EXERCISE INSTRUCTIONS: Lower down are entries containing pictures. Copy exactly, without those pictures, the lines from the line with "Given: Click the empty Alcance answer box" through the line with "You are a computer-use agent.".
□ □ □ □ □
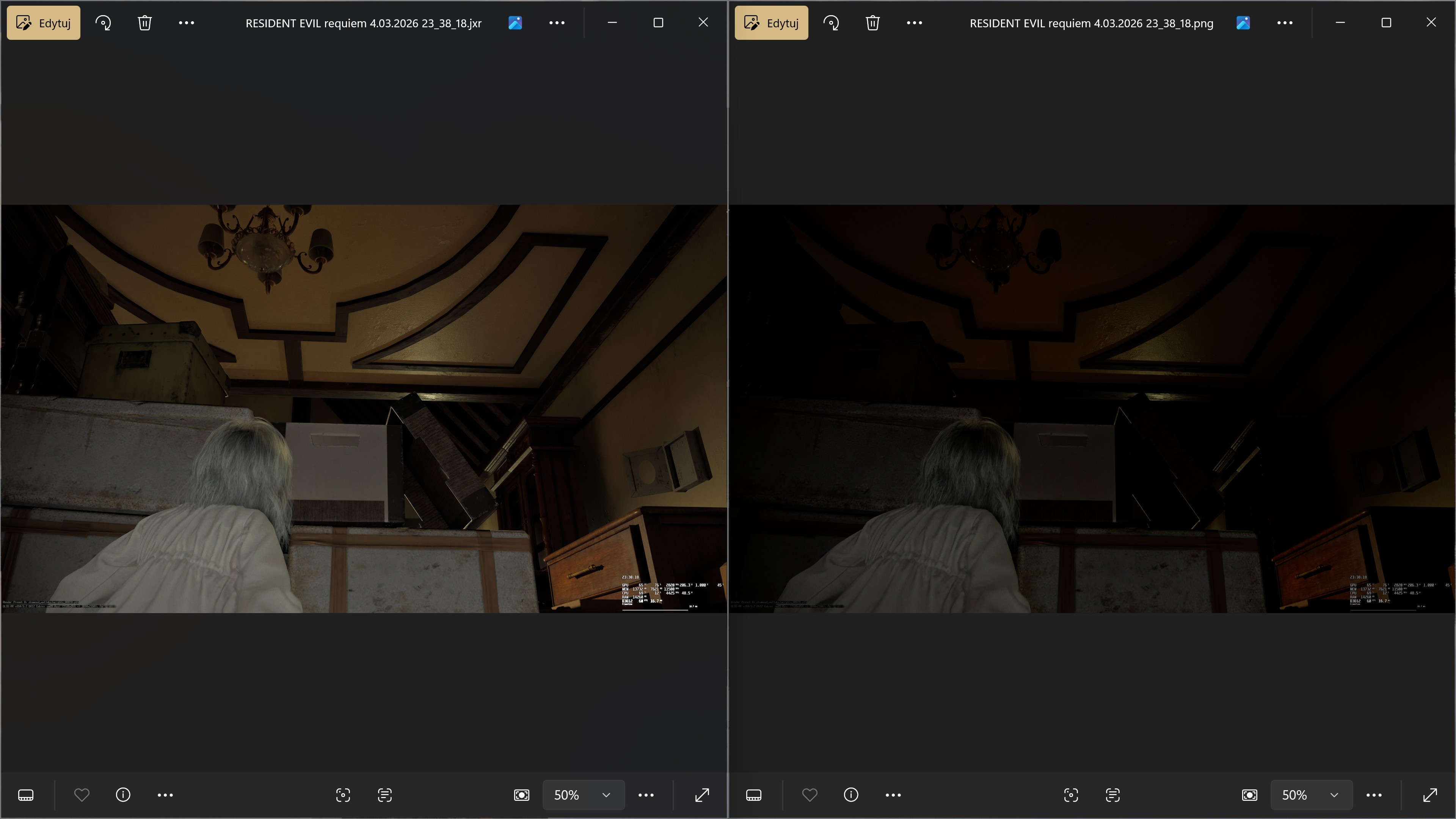
Task: Open more zoom options in JXR window
Action: pyautogui.click(x=646, y=795)
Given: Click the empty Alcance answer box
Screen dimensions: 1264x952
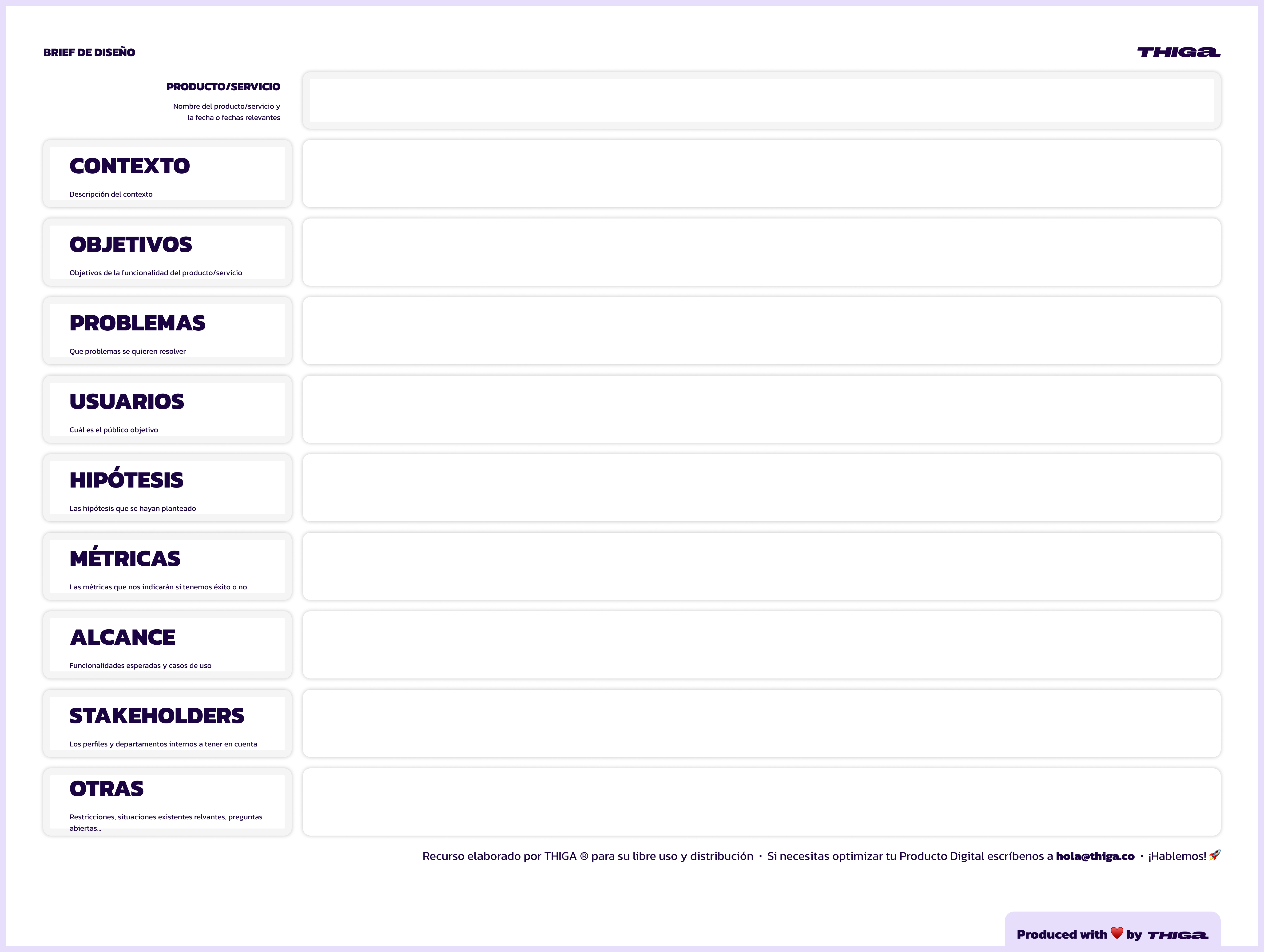Looking at the screenshot, I should [761, 645].
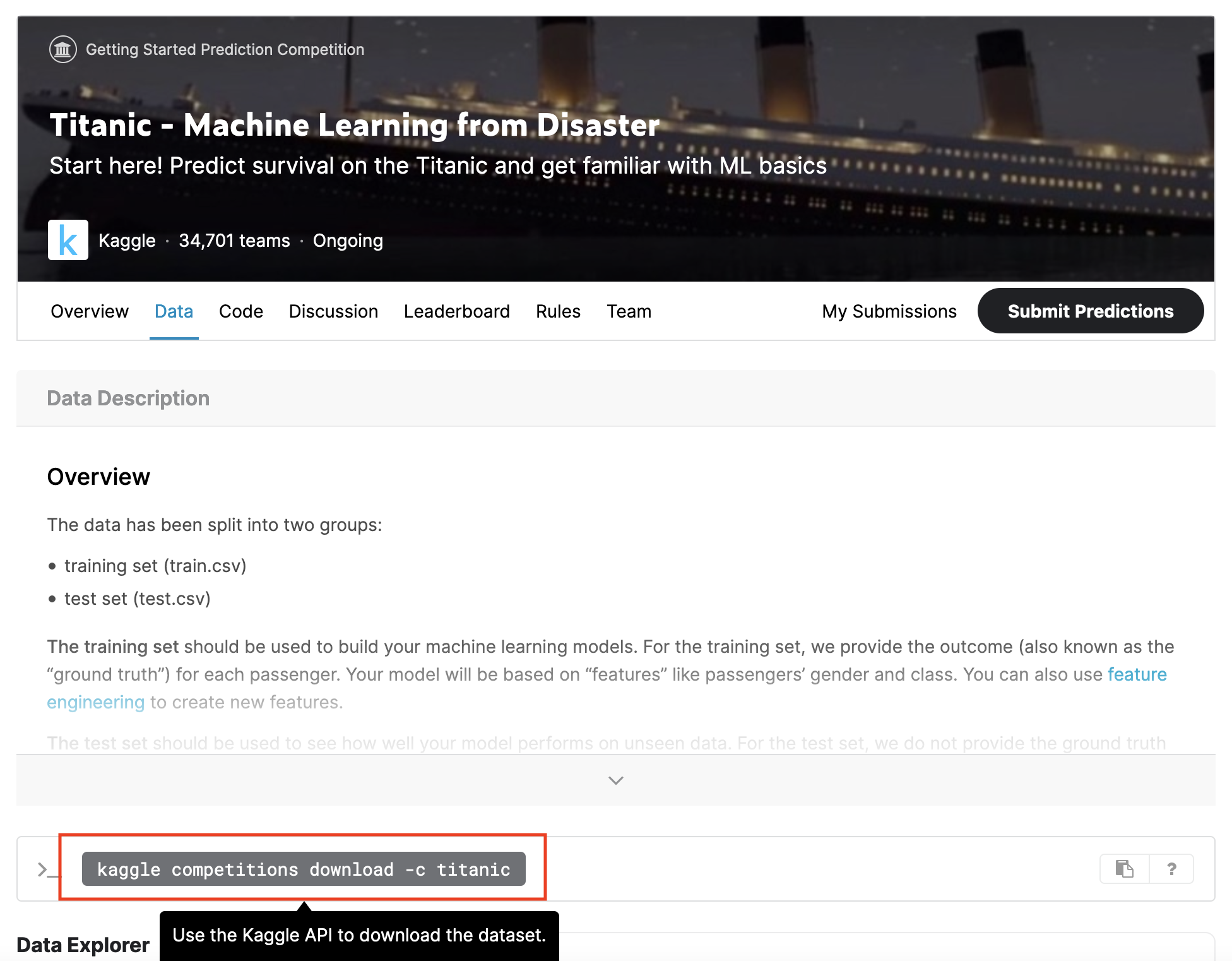
Task: Click the Getting Started competition badge icon
Action: click(x=62, y=49)
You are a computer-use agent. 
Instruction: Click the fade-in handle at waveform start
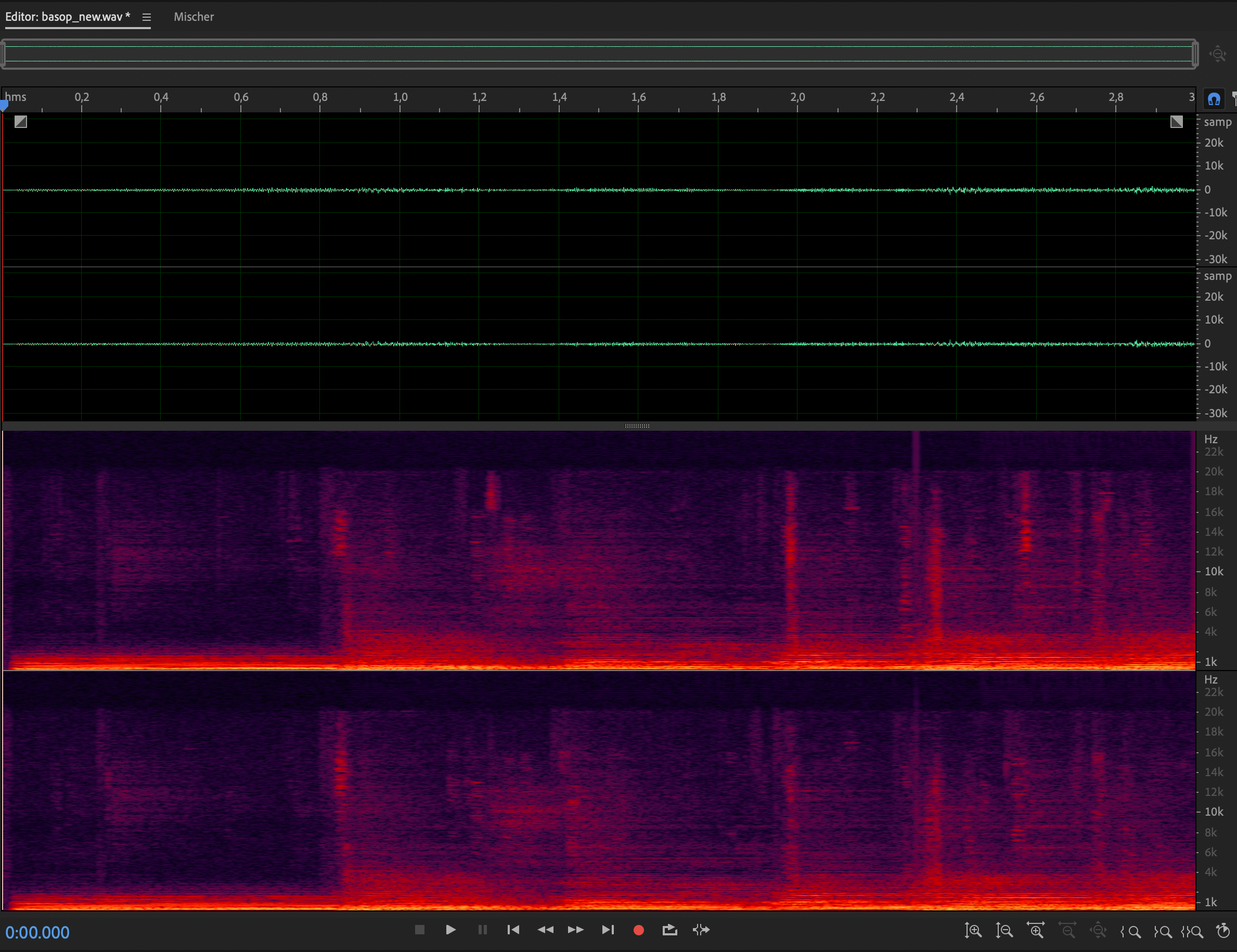pyautogui.click(x=21, y=122)

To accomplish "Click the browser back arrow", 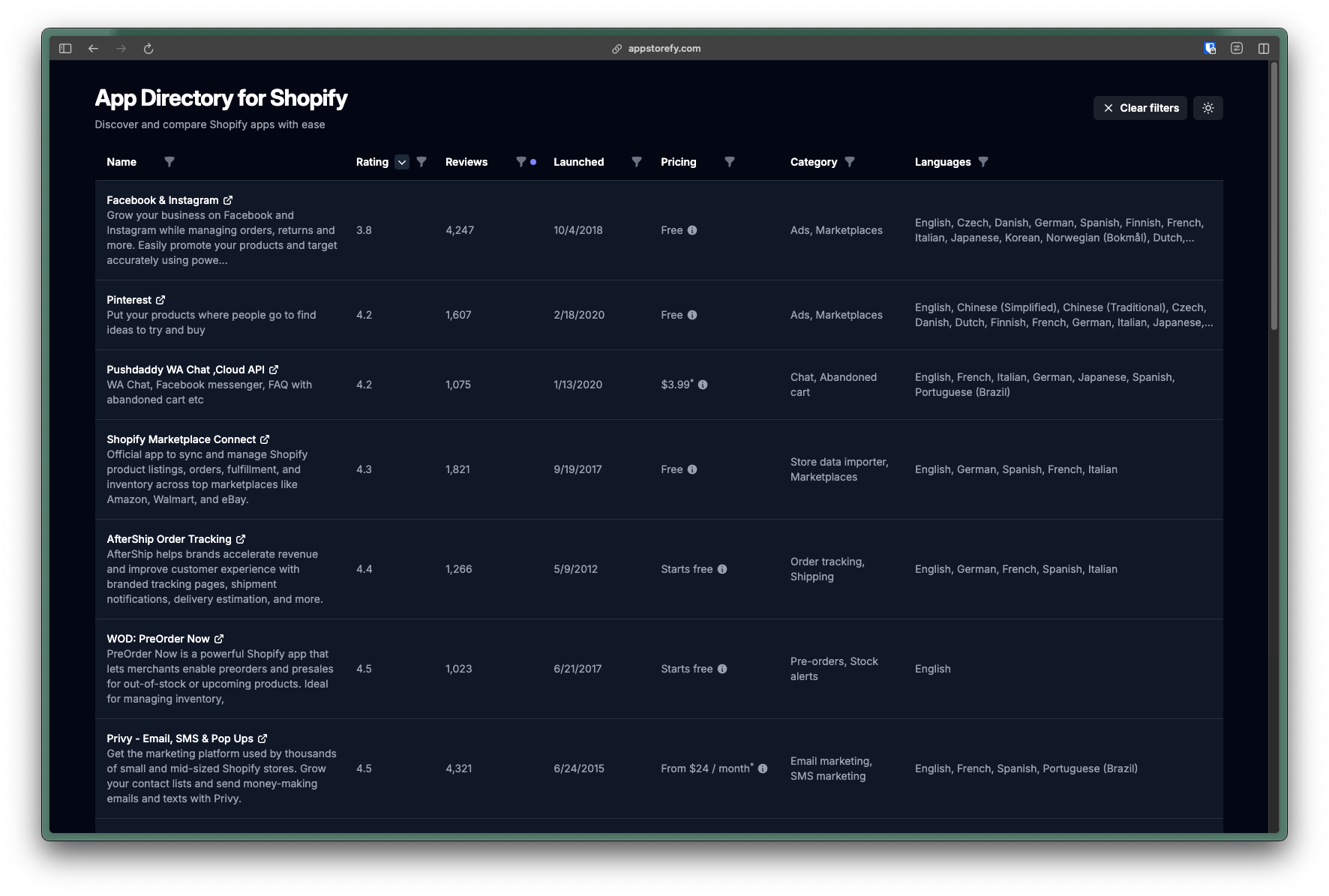I will (x=93, y=48).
□ □ □ □ □
WRITTEN SOLUTION:
Given: Click the empty Alcance answer box
Screen dimensions: 1264x952
Looking at the screenshot, I should [761, 645].
Task: Click the Getting Started competition badge icon
Action: click(x=62, y=49)
You are a computer-use agent. 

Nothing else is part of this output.